Cricket, Lovely Cricket
Whereas any pitch where a fast bowler can drag it half way down and be legitmately threatening is okay?
No. They are not okay either.
Uh, a lot?

Come on, are you seriously arguing that there's an equivalence in how often quicks get injured compared to spinners? Look at how many fast bowlers we've had drop like flies over the past four years, and see if you can come up with anything comparable in terms of actual numbers.
A few months back on twitter, I saw a fast bowler post his knee all stitched up after knee replacement surgery. Another responded saying he was surprised he took this long to get it done. It's crazy how much physical stress fast bowlers put on their bodies. Have so much respect for them.
 

cnerd123

likes this
I think you have completely misunderstood what actually happens when pitches are excessively helpful for bowlers, which is the root cause of all the later misconceptions here. It's not about the top-line bowlers--the Kumbles and Ashwins etc etc. They can take bags of wickets on pitches with much less assistance--Ashwin has taken plenty of wickets on pitches less helpful than Nagpur, and Anderson doesn't need a greentop to be deadly; that's what makes them top-line bowlers. The problem with excessively bowler-friendly pitches is that they give so much assistance to mediocre bowlers, and because of the discrete "one ball can dismiss a batsman" nature of cricket, what happens on such pitches is that it actually significantly narrows the gap between the really good bowlers and the mediocre bowlers like Clarke, which is why he can rock up and pick up 6/9 simply by bowling fast, loopy darts and allowing the pitch to turn them into unplayable nightmare balls.

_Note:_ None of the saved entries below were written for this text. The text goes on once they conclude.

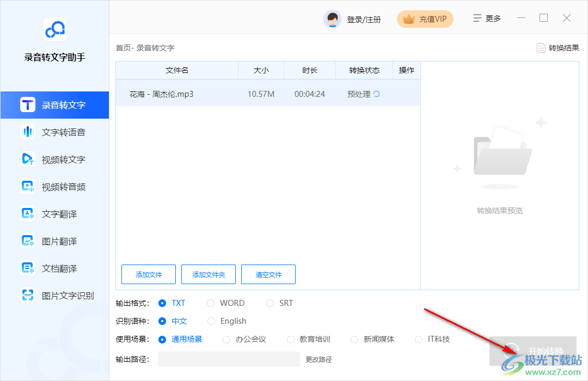Click the output path input field
The image size is (588, 381).
[229, 359]
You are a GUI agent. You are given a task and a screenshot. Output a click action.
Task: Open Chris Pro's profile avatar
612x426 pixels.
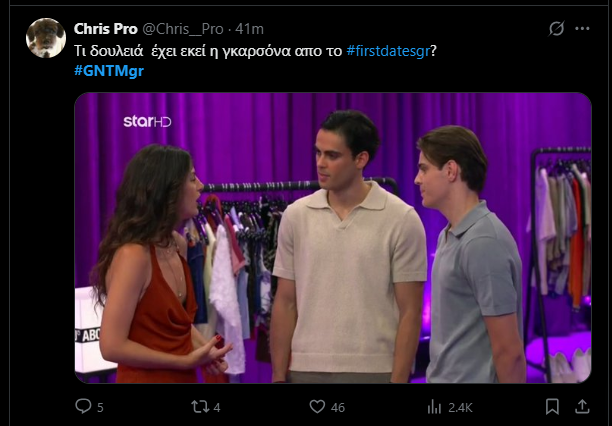45,38
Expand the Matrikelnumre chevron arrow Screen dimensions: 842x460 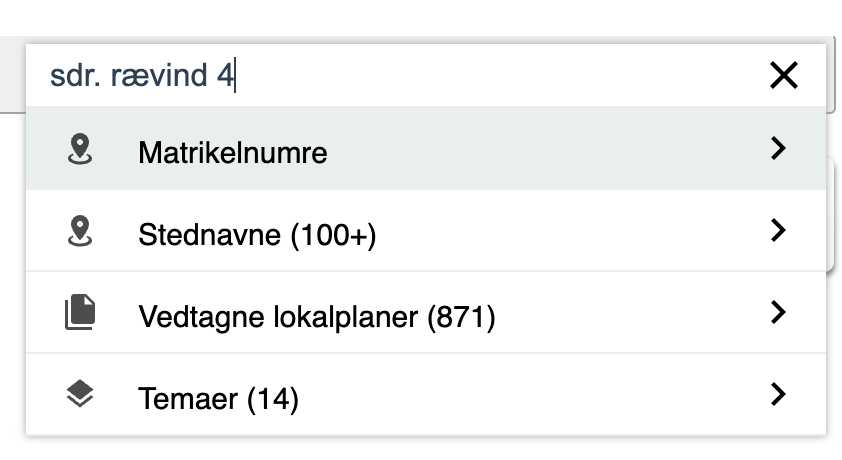pyautogui.click(x=779, y=149)
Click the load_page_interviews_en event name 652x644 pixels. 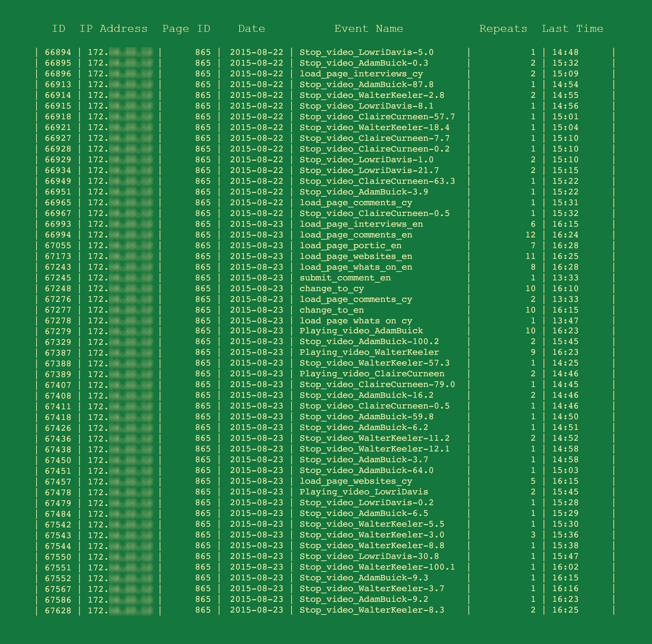click(x=361, y=224)
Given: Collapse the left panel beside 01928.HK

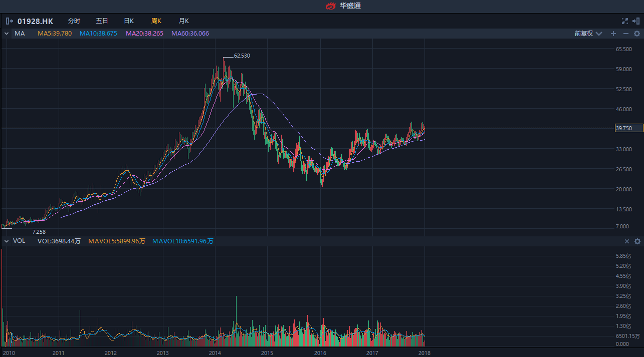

This is not a phenomenon unique to pitches with too much turn/uneven bounce. A few years ago we had a serious problem in Australian FC cricket where the average Shield pitch was a bona fide greentop. By your logic, this should have made the really top bowlers--Johnson, Starc, Pattinson--way, way more effective comparatively because they were "better" and hence better placed to exploit the conditions. What instead happened is that we got an entire legion of frankly merely okay medium pacers like Butterworth and Copeland turning out truly absurd figures, consistently averaging around or below 20 despite doing nothing more than strolling up at 125kmh and putting it vaguely on the spot with an upright seam.

Overly bowler-friendly pitchers do not help out good bowlers. They help out mediocre ones, and that is what makes them bad cricket pitches, because they decouple the evolution and result actual cricket on display from the quality of the cricket on display, and long-term they lead to **** cricket and **** cricketers. Same obviously goes for overly batsman-friendly pitches.
Yea I'm not actually disagreeing with any of this.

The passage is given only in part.